Images were acquired using two MRI scanners at each of the centres (1.5 T Philips, Achieva, Philips Medical System, The Netherlands, 1.5 T GE Genesis Signa, GE GE Healthcare Milwaukee, USA) using head or extremity coils, depending on the size of the animal. The MRI brain protocol included transverse T1wTSE and T1wFLAIR, acquired at the same slice thickness, adapted to the size of the patient (2.5–5 mm), both pre- and post-gadolinium (PG) administration. T1wTSE parameters were as follow: TE 9–12 ms (milliseconds); TR: 450–700 ms; NEX: 2–4. For T1wFLAIR parameters were: TE:16 ms; TR: 2000 ms; TI:600 ms; NEX: 2. The acquisition time for each sequence was recorded.

Quantitative analysis

SNR for the white matter (WM), grey matter (GM) and cerebrospinal fluid (CSF) and CNR for the WM-GM and WM-CSF were measured in all 4 sequences (T1wTSE, T1wFLAIR, T1wTSE PG and T1wFLAIR PG). A standard circular region of interest (ROI) was drawn in a number of different areas of the central nervous system in all sequences by one board certified radiologist. The predefined ROIs chosen for WM were: the cerebellar hemisphere, the internal capsule and the thalamus. The GM ROIs were placed at the cingulate gyrus, temporal cortex and piriform lobe, alternating between the right and left side in structurally normal brains and choosing the unaffected site in cases with pathological changes. The mean of the three ROIs for WM and GM were used for statistical analysis. For the CSF ROI, the lateral ventricles were the preferred site, however, occasionally when they were too small to allocate the ROI, the third ventricle or the aqueduct was chosen instead.

Qualitative analysis

Three board-certified radiologists independently evaluated the DICOM (Digital Imaging and Communication in Medicine) images in two separate sessions a minimum of 3 weeks apart. Cases were anonymized and identified with a progressive number, generated by a random number generator and each number was different between the two sessions. For each patient the pre-contrast sequences were identified as “A” or “B”, while the post-contrast as “C” or “D”. Observers were asked to compare the images in pairs (A with B, and C with D) evaluating each pair using post-processing alterations of the images (such as magnification or windowing) where appropriate. The qualitative criteria examined were: the degree of CSF suppression; WM-GM definition; WM-CSF definition; the presence of noise; presence of other artifacts affecting the region of interest (cerebrum, cerebellum, meninges and neurocranium) overall better image quality. Observers expressed their preferences choosing the letter (A or B, C or D) for each criteria of the paired sample. If neither sequence was preferred, then a value of 0 was given for equivalence. The data was then collated using a three-grade scale. The observer preferences were assigned a value, such that when T1wFLAIR was the preferred sequence, a score of + 1 was given, when T1wTSE was the preferred sequence a score of − 1 was given, and a 0 score was given if the two sequences were considered equal. Composite Visual Grade Analysis Score (VGAS) for each comparative set of sequence was calculated based on 4 of the 5 parameters measured (CSF suppression, WM-GM definition, WM-CSF definition and presence of noise). Overall image quality, as judged by the observers, was not included in calculation of the composite VGAS as it was an amalgam of the other criteria.

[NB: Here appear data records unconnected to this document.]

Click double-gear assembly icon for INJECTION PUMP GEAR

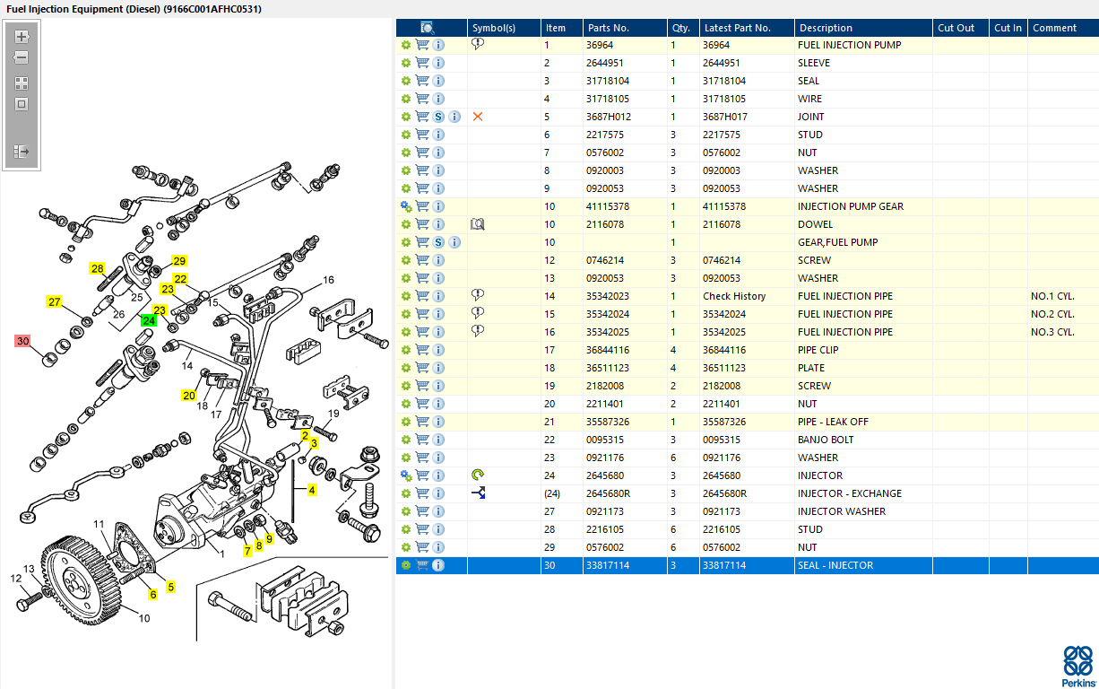coord(406,206)
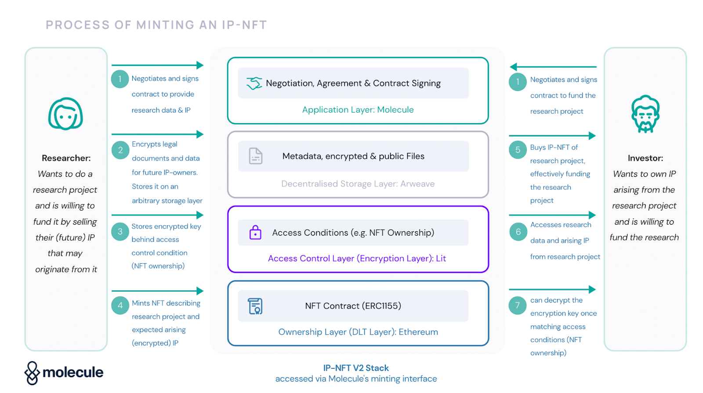Click 'Decentralised Storage Layer: Arweave' label
The width and height of the screenshot is (703, 393).
click(x=358, y=184)
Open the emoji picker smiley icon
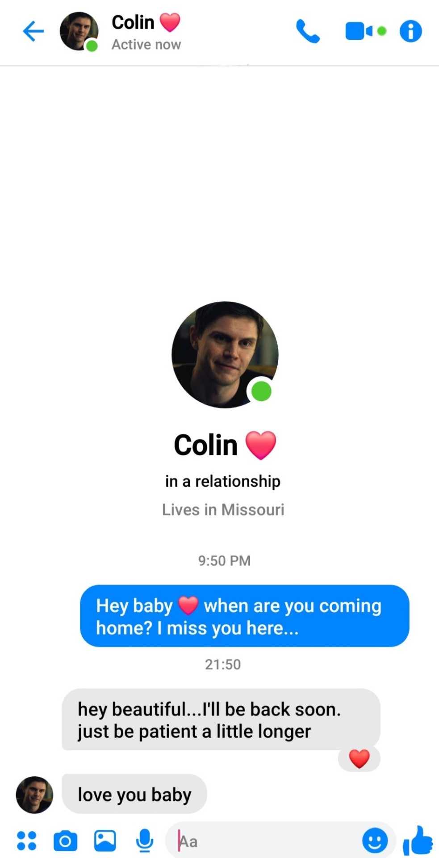 (375, 841)
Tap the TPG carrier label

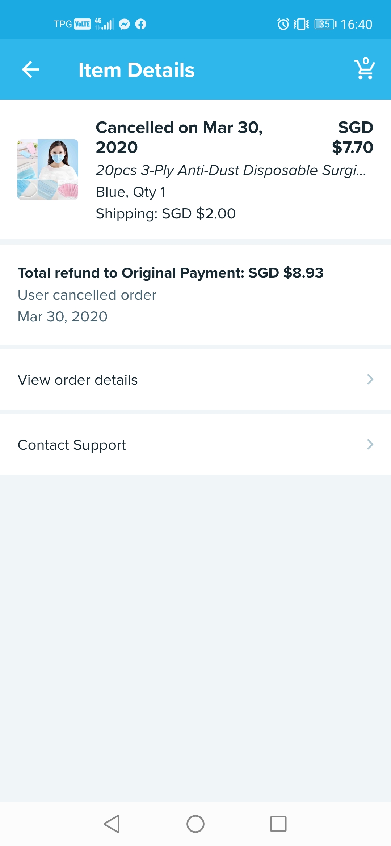click(x=62, y=24)
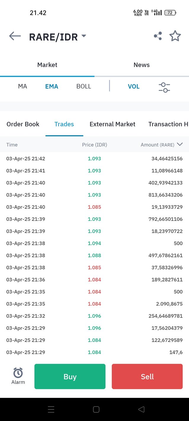Switch to the News tab
The width and height of the screenshot is (189, 421).
142,65
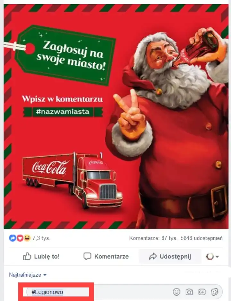The height and width of the screenshot is (301, 231).
Task: Click the red heart Love reaction icon
Action: 20,238
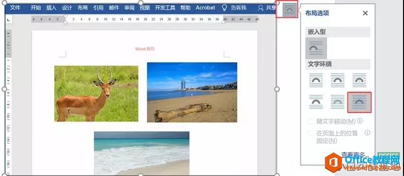This screenshot has width=404, height=176.
Task: Open the 文件 menu
Action: [15, 8]
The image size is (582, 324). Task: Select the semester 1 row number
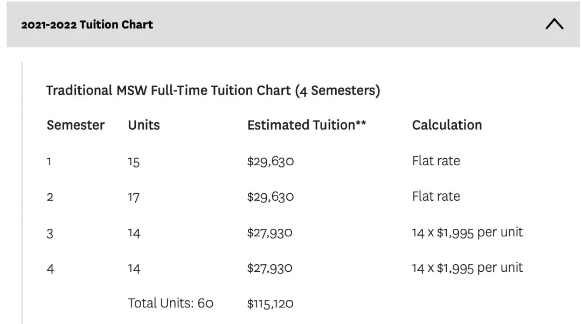(49, 161)
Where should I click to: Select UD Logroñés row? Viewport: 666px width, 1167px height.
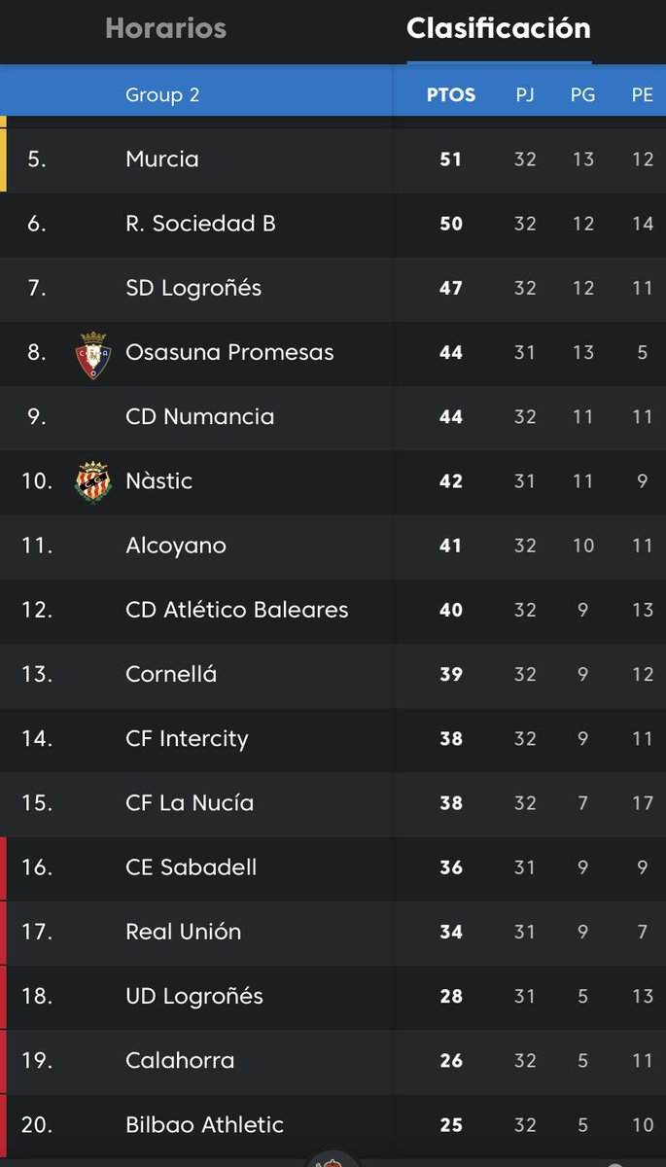tap(333, 997)
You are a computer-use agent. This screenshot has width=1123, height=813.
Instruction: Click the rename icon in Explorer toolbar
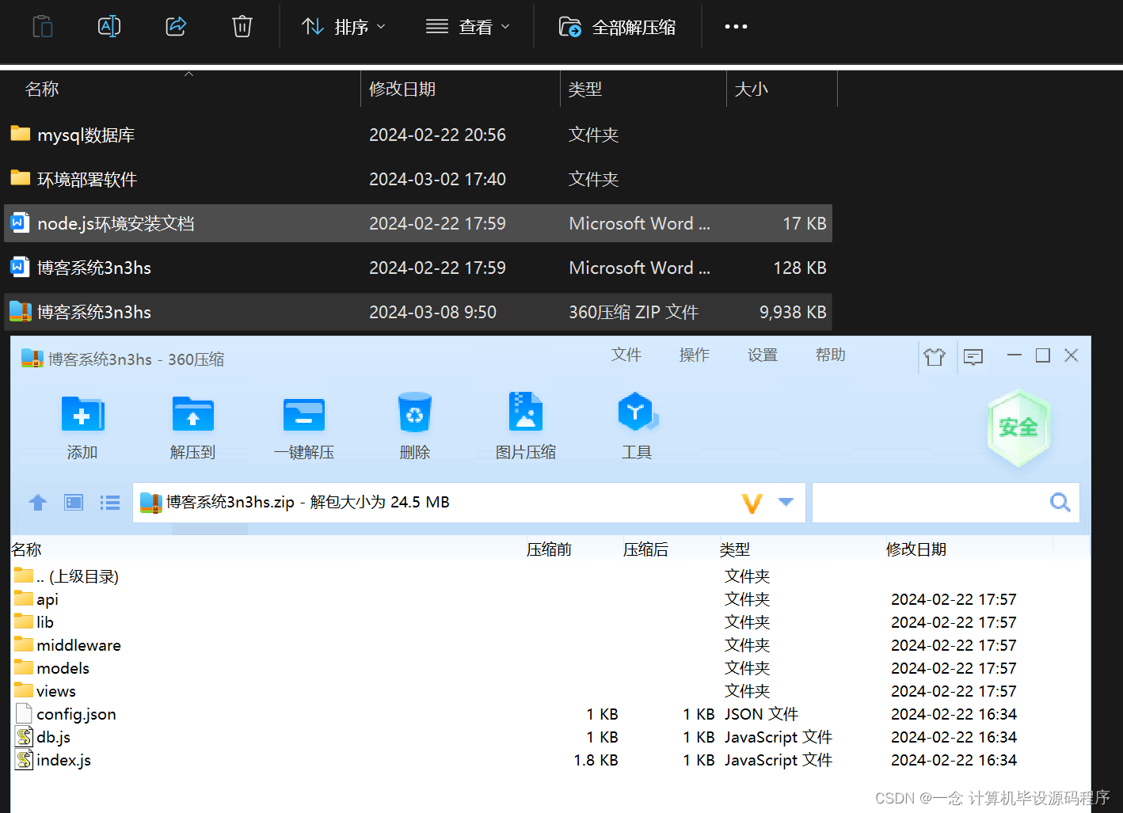pyautogui.click(x=108, y=26)
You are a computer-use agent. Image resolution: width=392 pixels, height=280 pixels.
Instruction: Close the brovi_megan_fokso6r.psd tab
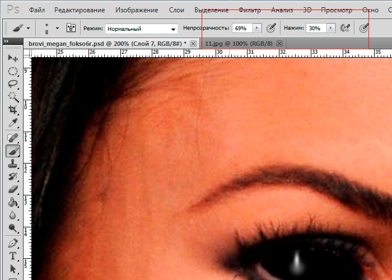coord(193,44)
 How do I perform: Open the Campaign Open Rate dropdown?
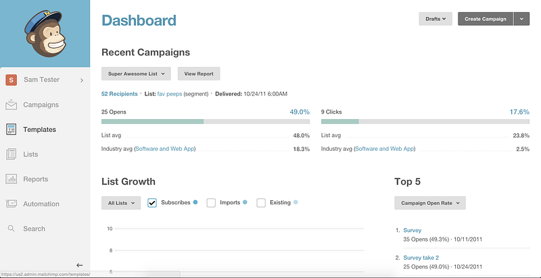429,202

Observers also judged if a lesion was detectable on one or both sequences pre and post contrast. If present, the sequence which provided better lesion margination and detectability was indicated by the letter of the preferred sequence or a 0 in case of equivalence. The data was then collated using the same three-grade scale.

Statistical analysis

Statistical analysis was carried out by a veterinary statistician.

Sample size calculation using G-Power was performed to find the minimum number of animals for the study. Given a two-tailed design with an alpha error = 0.0002 (due to the Bonferroni correction for multiple hypotheses) and effect size of 1, we can expect to identify significant differences with an 80% power with a sample size of 21. At sample size 28, the same power can be achieved for effect size ~ 0.82. Further, sample size of 28 is a reasonable size for the t-test to be valid should the data be non-normally distributed [21].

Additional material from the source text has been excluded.